Gl.glBindBuffer(Gl.GL_ARRAY_BUFFER, buffer[0]);
Gl.glBufferData(Gl.GL_ARRAY_BUFFER, (IntPtr)(vertices.Length * sizeof(float)), vertices, Gl.GL_STATIC_DRAW);
Gl.glBindBuffer(Gl.GL_ARRAY_BUFFER, buffer[1]);
Gl.glBufferData(Gl.GL_ARRAY_BUFFER, (IntPtr)(colors.Length * sizeof(float)), colors, Gl.GL_STATIC_DRAW);
Gl.glBindBuffer(Gl.GL_ARRAY_BUFFER, 0);

Here, I have used float arrays to determine the values of the vertices and the colors. This only needs to be done once, again, as long as the data doesn’t change. As the data is now stored in the graphics card, you no longer need the arrays on disc you originally used to store the data. With the data now binded to the buffers, we can now go about drawing the information onto the screen. This is done by binding the buffers again, setting an appropriate pointer, and drawing the arrays into the device context. To draw the arrays, you need to give it a drawing type, and the vertex count. Before this however, you need to enable the appropriate client states.

Gl.glBindBuffer(Gl.GL_ARRAY_BUFFER, buffer[0]);
Gl.glVertexPointer(3, Gl.GL_FLOAT, 0, (IntPtr)0);
Gl.glBindBuffer(Gl.GL_ARRAY_BUFFER, buffer[1]);
Gl.glColorPointer(3, Gl.GL_FLOAT, 0, (IntPtr)0);
Gl.glBindBuffer(Gl.GL_ARRAY_BUFFER, 0);
Gl.glDrawArrays(drawType, 0, count);

Seems simple enough really doesn’t it? It gets harder (I found this out next month).

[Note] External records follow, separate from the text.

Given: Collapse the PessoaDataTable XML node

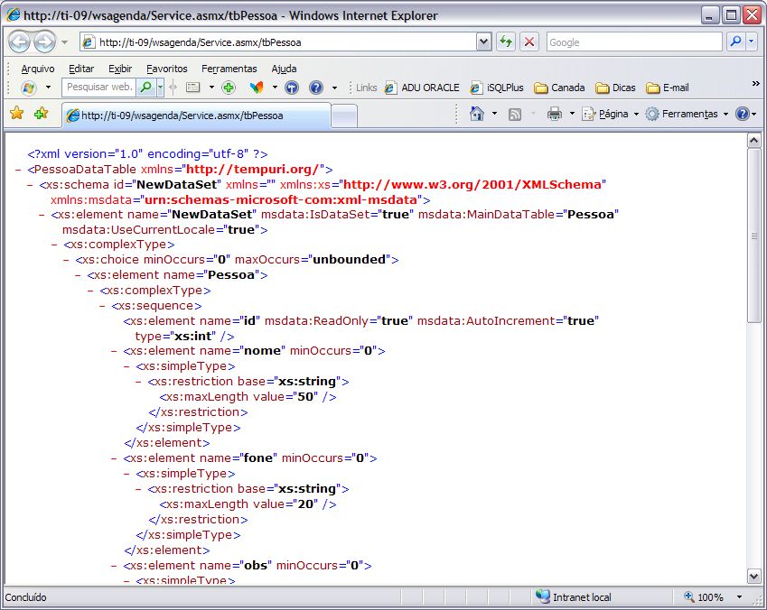Looking at the screenshot, I should 17,168.
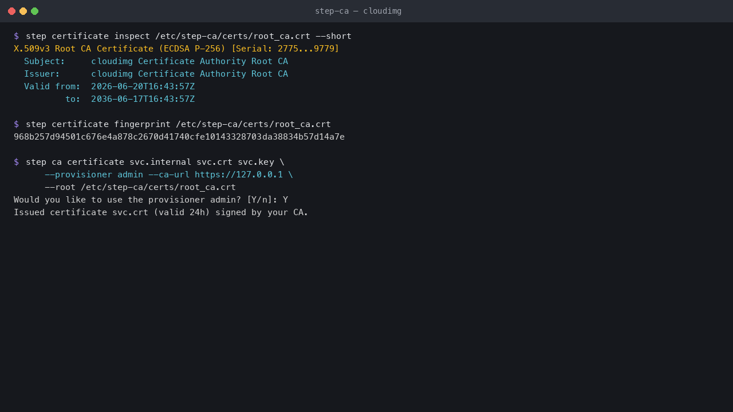Image resolution: width=733 pixels, height=412 pixels.
Task: Click the third $ prompt before step ca
Action: click(16, 162)
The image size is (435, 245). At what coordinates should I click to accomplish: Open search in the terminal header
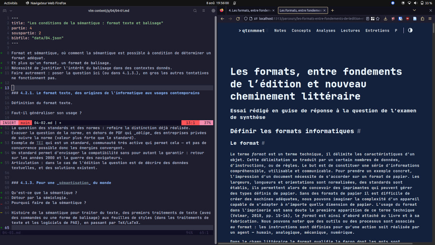click(195, 11)
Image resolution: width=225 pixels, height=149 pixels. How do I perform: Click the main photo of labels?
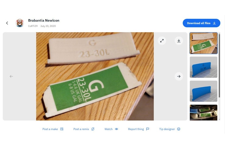tap(95, 76)
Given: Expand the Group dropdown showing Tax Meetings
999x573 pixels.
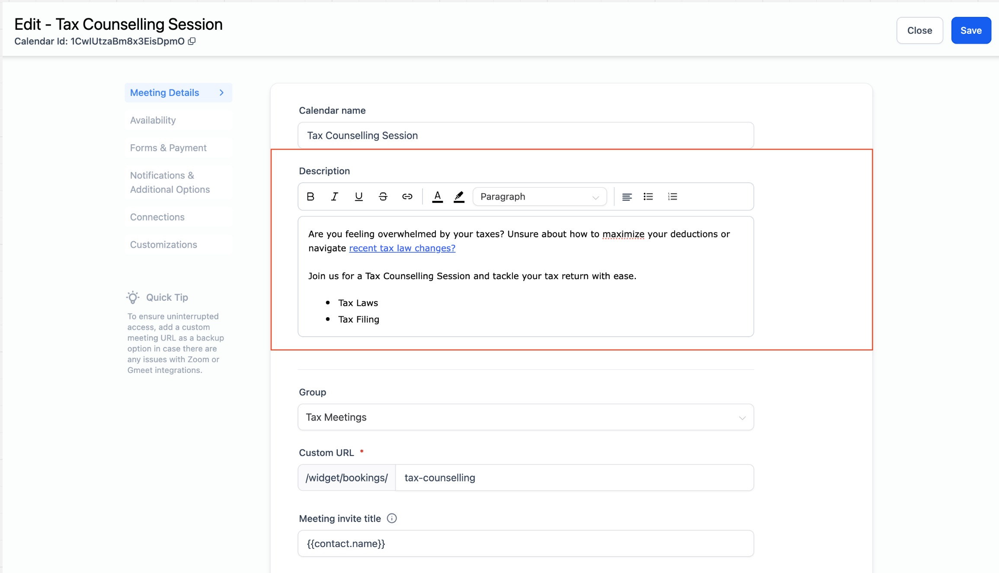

So on top of learning a new language and getting to grips with the advanced basics of OpenGl, a little light reading – Design Patterns. A design pattern is suppose to a “simple and elegant solution to a specific problem”. Ha. I must admit, yes some are particularly useful, and do help with the maintainability and scalability of a system, but some of them are more bother than they’re worth. Of course, with more than 23 to learn, I am going to be a little biased. An interesting read, but not really my cup of tea. Still, I shouldn’t really be dismissing what could be potentially the future.